#### Excerpted records:

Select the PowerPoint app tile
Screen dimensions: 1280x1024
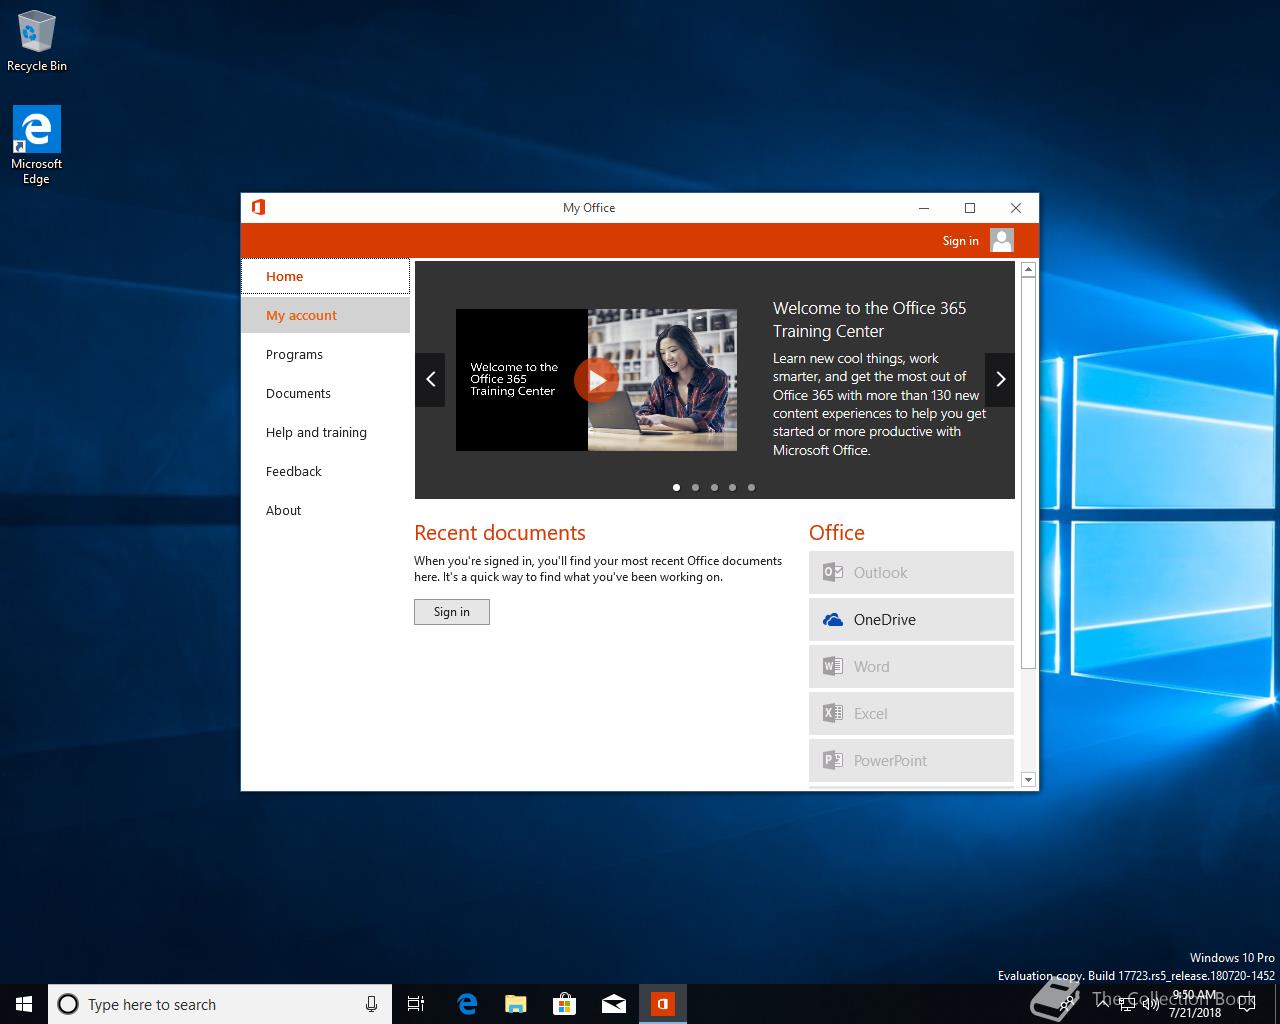[911, 761]
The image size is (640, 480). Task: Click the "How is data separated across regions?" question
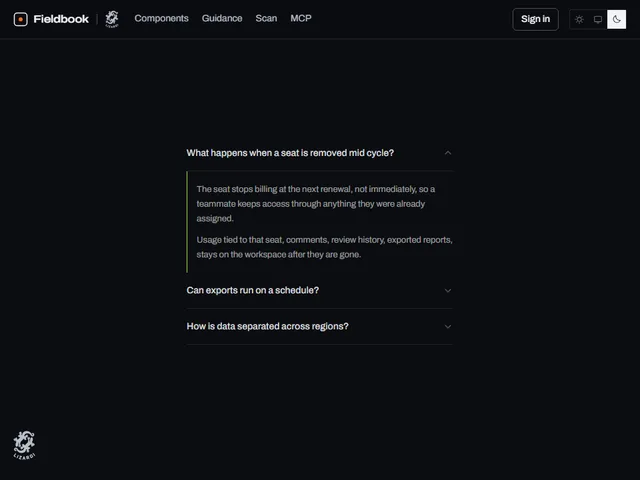coord(267,326)
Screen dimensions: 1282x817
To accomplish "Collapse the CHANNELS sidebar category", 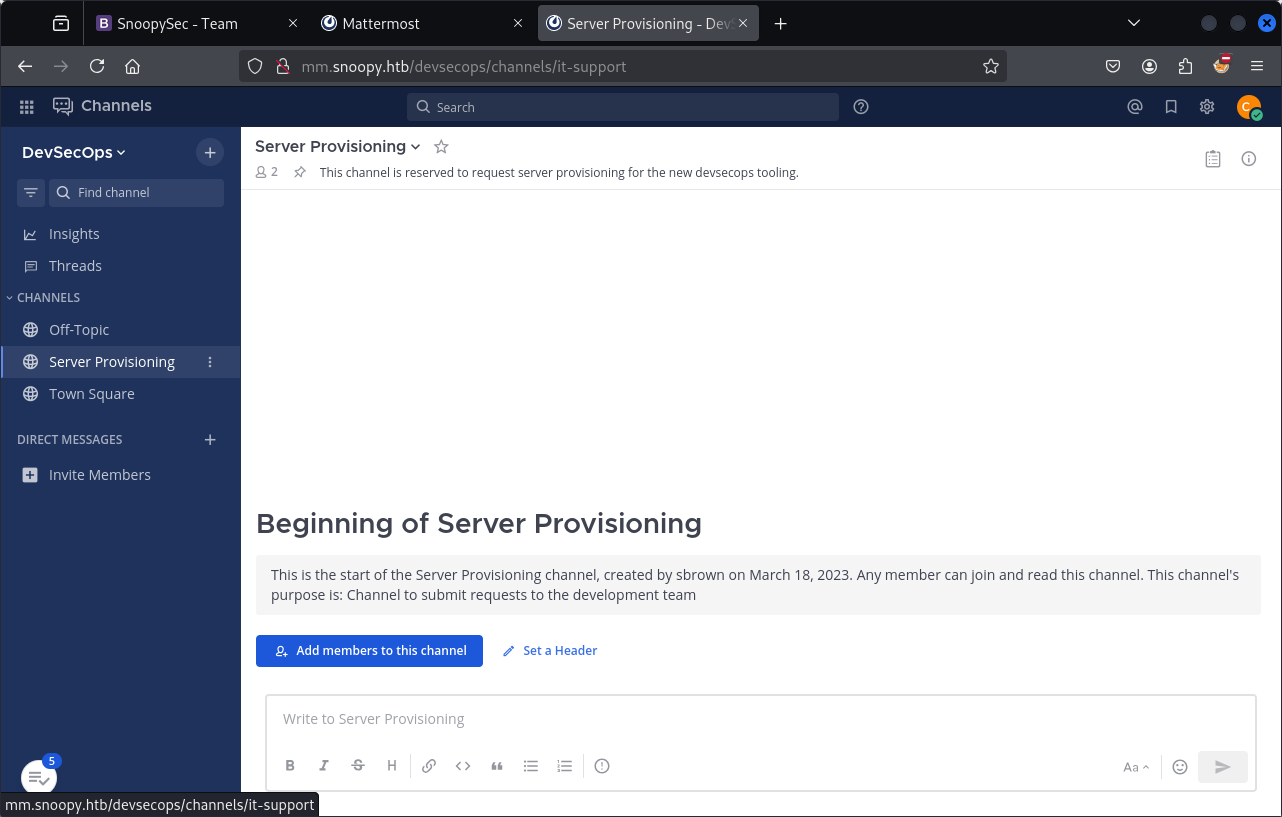I will tap(47, 298).
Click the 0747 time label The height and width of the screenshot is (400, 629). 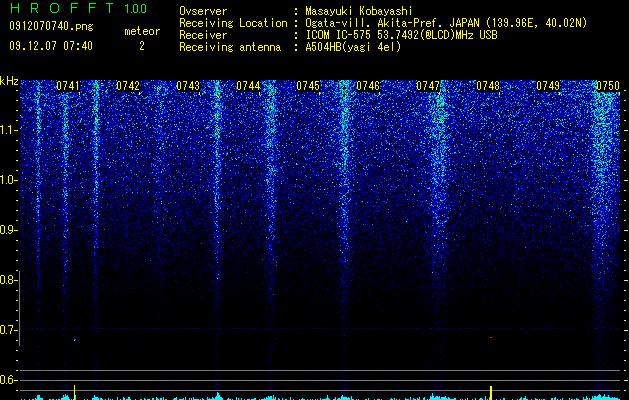428,86
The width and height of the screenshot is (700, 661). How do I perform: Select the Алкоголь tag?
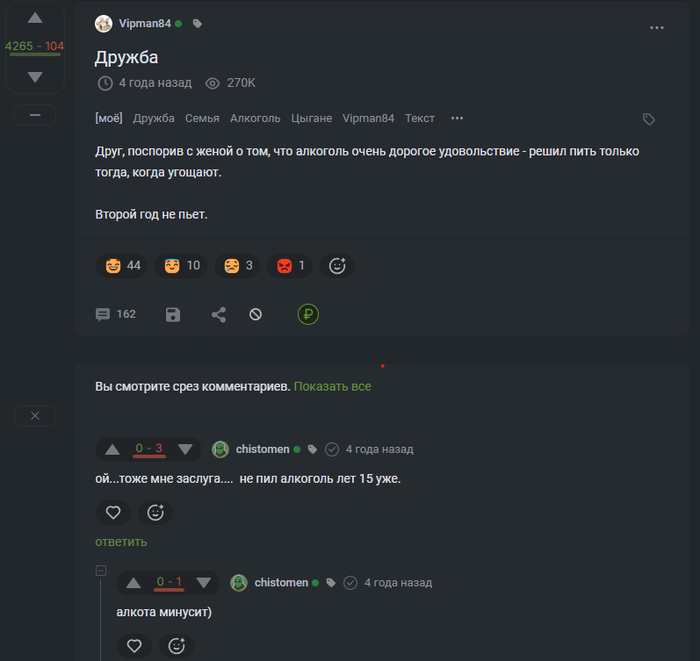pos(255,118)
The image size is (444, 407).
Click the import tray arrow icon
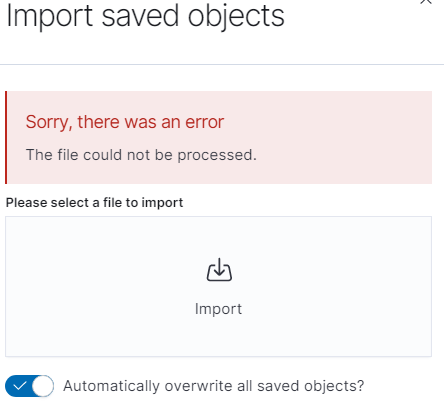[219, 270]
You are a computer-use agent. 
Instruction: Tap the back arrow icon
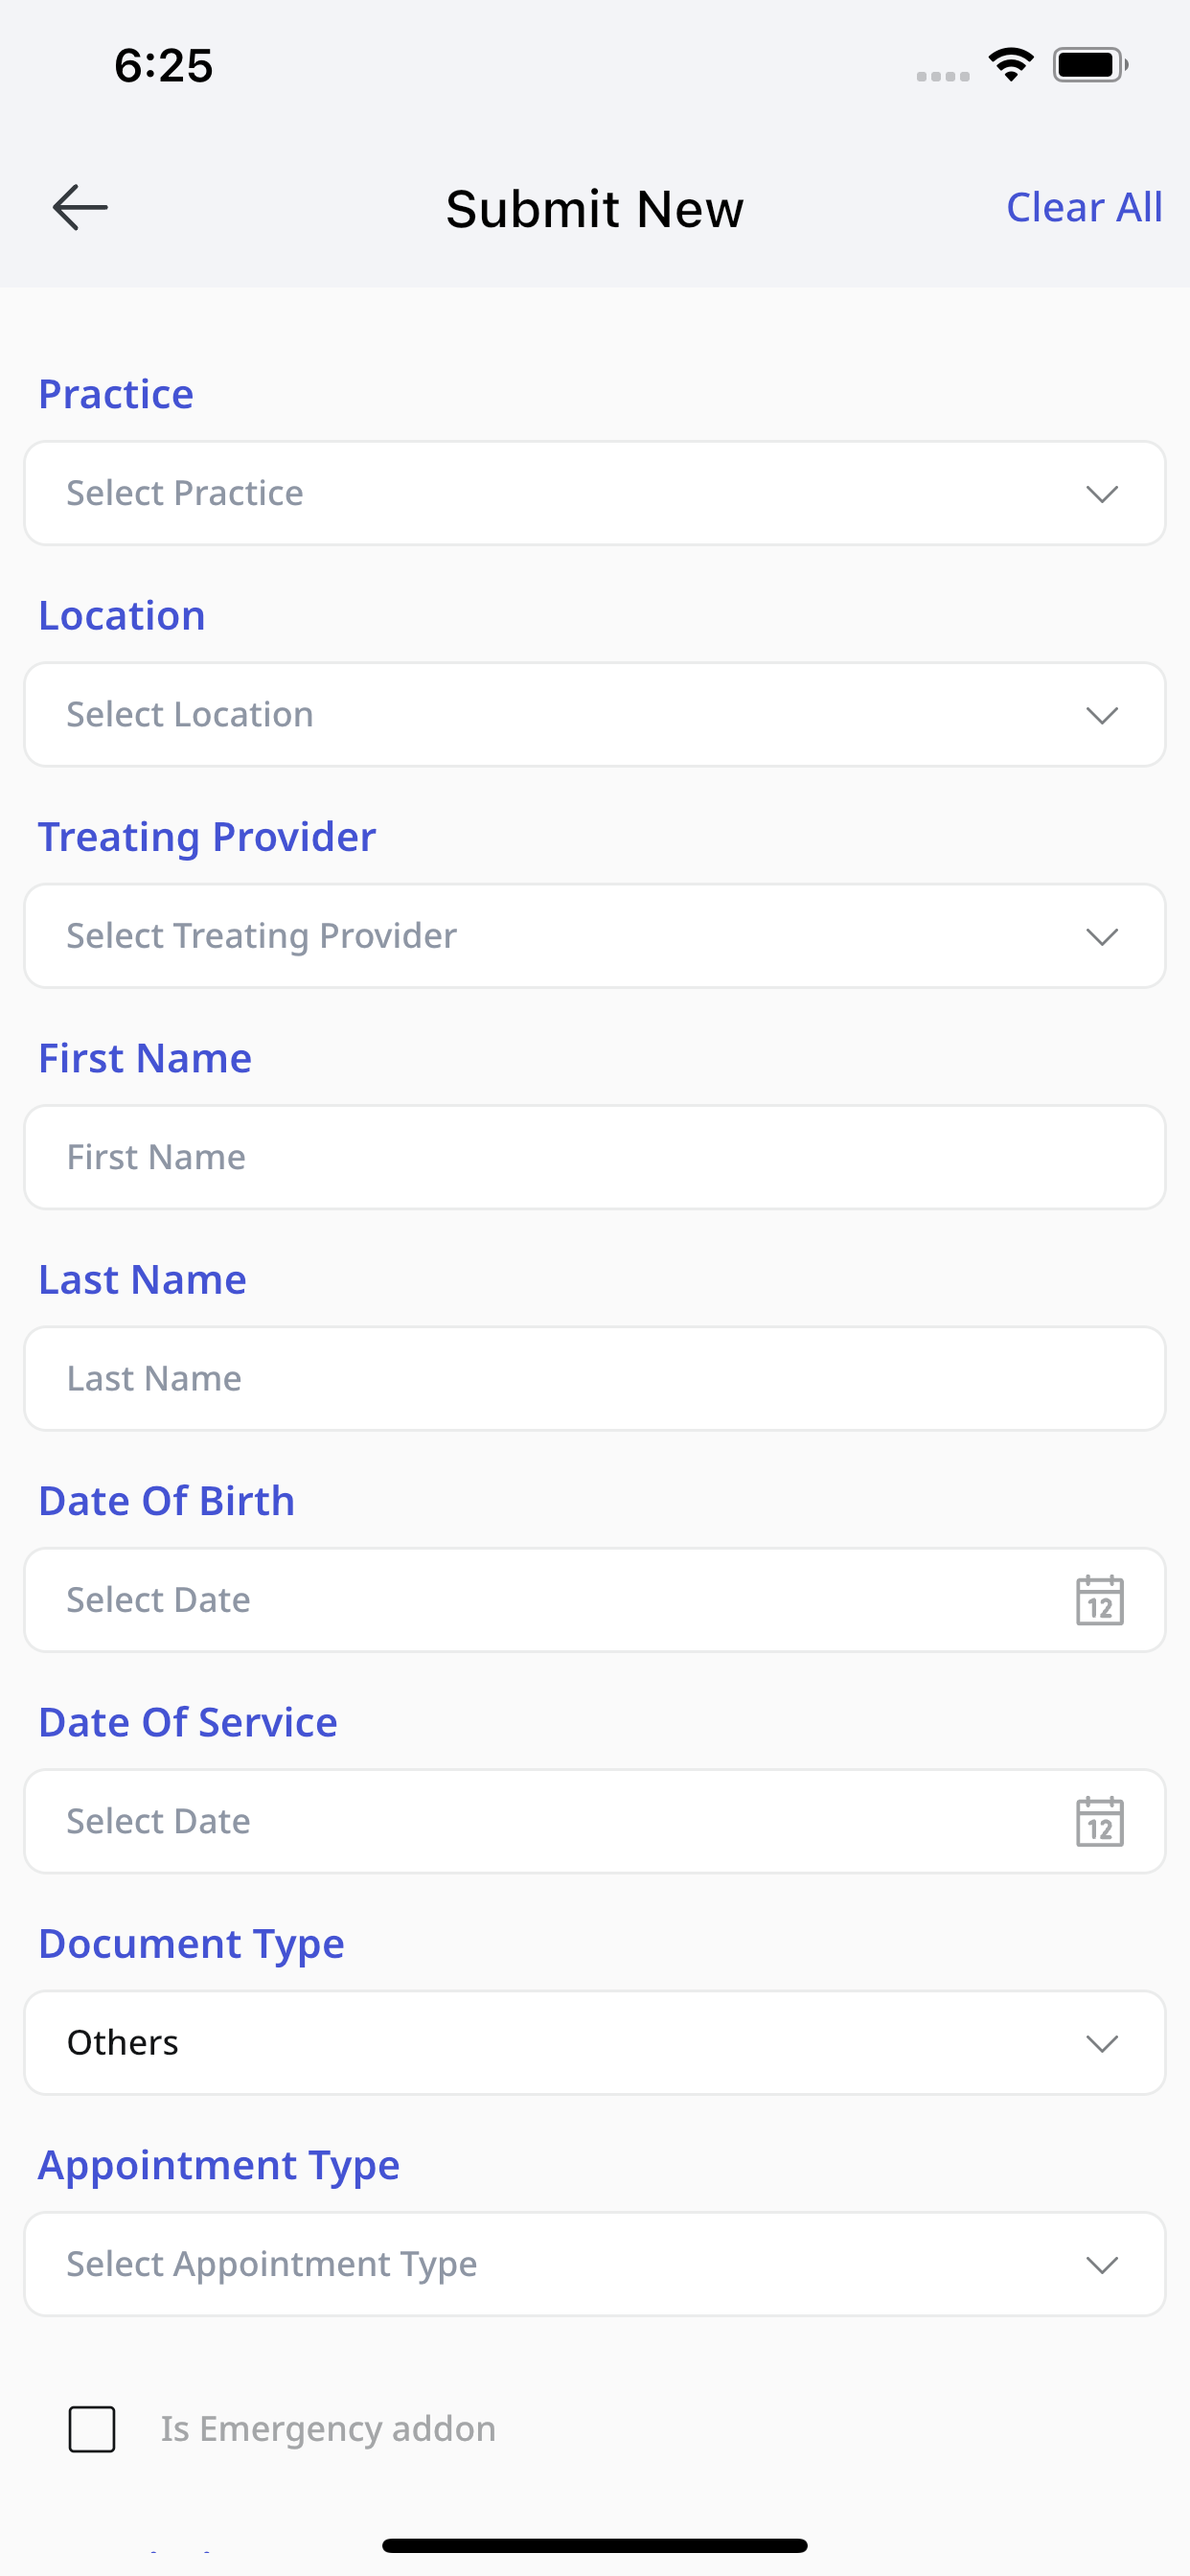pyautogui.click(x=80, y=207)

#### Your objective:
A picture must not appear in the copy. Transcribe exactly the lines from the one with "The width and" through the final line of the entries, both included, and no more.

#### Solution:
The width and height of the screenshot is (700, 661). How do I perform: Select the Алкоголь tag?
pos(255,118)
The image size is (444, 407).
Click the import tray arrow icon
[219, 270]
You are a computer-use agent. 
Instruction: Tap the back arrow icon
pyautogui.click(x=80, y=207)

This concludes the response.